A prudent family-law litigator should assume that every potentially significant motion may someday need to be defended on mandamus or on direct appeal. That means building a paper trail from the outset, not after delay has become prejudicial.
Checklists
Creating a Mandamus-Ready Record on a Pending Motion
- File the motion with the clerk and obtain a file-stamped copy.
- Request a hearing date or submission date from the court coordinator in writing.
- File a notice of hearing or notice of submission.
- Send the motion, notice, and proposed order to the court through the court’s required procedures.
- Preserve written communications showing that the court was asked to consider the motion.
- If the request is made in open court, obtain a reporter’s record.
- If the court takes no action, file a written request for ruling that specifically identifies the pending motion.
- Include all of those items in any later mandamus record as certified or sworn copies.
Proving Presentment in Family-Law Cases
- Use a certificate of conference or certificate of written presentment where appropriate.
- File a cover letter or transmittal clearly stating that the motion is being presented for ruling.
- File a notice that the motion was delivered to the court coordinator or chambers if local practice permits.
- Obtain a docket entry, hearing pass slip, or coordinator confirmation reflecting that the motion was placed before the court.
- Tender a proposed order contemporaneously with the motion or hearing request.
- Follow up in writing after any hearing cancellation or non-setting.
Avoiding the Relator’s Problem in Venue and Reinstatement Disputes
- For a motion to transfer venue, do not assume filing alone triggers appellate protection; affirmatively seek a setting or submission.
- For a motion to reinstate, act quickly and document every request for a prompt ruling.
- If emergency relief is needed, ensure the emergency request itself is file-stamped and included in the clerk’s record.
- Do not rely on unfiled drafts, informal emails, or documents appended to mandamus papers unless they were actually filed below or otherwise authenticated.
- Tie every request for action to a specific motion and requested ruling.
Building the Rule 52.7 Record
- Include certified or sworn copies of every material motion filed below.

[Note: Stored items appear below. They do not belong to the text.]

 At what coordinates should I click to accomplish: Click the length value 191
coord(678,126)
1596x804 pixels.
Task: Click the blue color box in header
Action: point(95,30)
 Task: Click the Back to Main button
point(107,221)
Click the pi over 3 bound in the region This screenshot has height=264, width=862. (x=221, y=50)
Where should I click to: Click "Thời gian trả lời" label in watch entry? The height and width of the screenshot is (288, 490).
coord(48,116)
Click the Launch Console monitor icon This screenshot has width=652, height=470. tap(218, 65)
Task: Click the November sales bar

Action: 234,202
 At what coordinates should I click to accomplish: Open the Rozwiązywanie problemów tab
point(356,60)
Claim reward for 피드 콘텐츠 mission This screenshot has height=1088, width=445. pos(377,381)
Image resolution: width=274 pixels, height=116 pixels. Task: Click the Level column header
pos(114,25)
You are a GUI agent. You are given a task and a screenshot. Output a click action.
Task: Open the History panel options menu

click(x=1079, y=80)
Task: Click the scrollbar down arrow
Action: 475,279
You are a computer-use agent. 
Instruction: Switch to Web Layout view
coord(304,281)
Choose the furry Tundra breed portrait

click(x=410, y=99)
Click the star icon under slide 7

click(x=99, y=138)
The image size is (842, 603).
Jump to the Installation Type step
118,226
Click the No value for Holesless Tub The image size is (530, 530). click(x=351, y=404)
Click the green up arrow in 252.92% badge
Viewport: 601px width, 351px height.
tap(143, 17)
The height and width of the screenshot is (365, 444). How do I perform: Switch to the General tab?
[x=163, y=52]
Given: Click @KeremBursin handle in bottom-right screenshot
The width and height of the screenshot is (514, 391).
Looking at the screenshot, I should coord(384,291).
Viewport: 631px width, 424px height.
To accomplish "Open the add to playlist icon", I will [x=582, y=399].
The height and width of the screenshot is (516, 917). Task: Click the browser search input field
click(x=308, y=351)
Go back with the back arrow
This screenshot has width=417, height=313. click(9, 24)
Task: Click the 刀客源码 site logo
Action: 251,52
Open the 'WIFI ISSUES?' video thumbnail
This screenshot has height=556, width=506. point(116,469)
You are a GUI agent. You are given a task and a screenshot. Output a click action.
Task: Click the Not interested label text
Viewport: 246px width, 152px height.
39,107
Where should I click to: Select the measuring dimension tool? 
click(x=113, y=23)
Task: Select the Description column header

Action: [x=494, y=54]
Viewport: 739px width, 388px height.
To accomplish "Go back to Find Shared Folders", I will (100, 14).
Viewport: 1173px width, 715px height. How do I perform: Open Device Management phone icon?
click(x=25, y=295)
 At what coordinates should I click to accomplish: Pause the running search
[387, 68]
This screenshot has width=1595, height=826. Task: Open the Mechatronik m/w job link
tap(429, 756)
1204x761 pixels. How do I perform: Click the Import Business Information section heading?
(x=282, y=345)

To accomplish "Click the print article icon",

- Include hearing notices, submission notices, coordinator correspondence, and proposed orders.
- Include proof that any request for ruling was filed in the trial court.
- Include docket sheets only as supplemental support, not as a substitute for proof of presentment.
- Include a reporter’s record of any oral presentment or oral request for ruling.
- Organize the appendix so the court can see chronology, presentment, and inaction without inference.
Office Procedures for Texas Family-Law Motion Practice
- Use a standard “presentment packet” for all dispositive or time-sensitive motions.
- Calendar follow-up dates for ruling requests after filing.
- Require written confirmation from staff when motions are sent to the coordinator or court.
- Save all email chains with the court in a dedicated appellate-preservation folder.
- Train lawyers and paralegals to distinguish between filing, setting, and presentment.
- Before filing mandamus, audit the record for proof of judicial awareness and demand for ruling.
Citation
In re Lisa Marie Clontz, No. 01-26-00396-CV, 2026 WL ___ (Tex. App.—Houston [1st Dist.] Apr. 28, 2026, orig. proceeding) (mem. op.).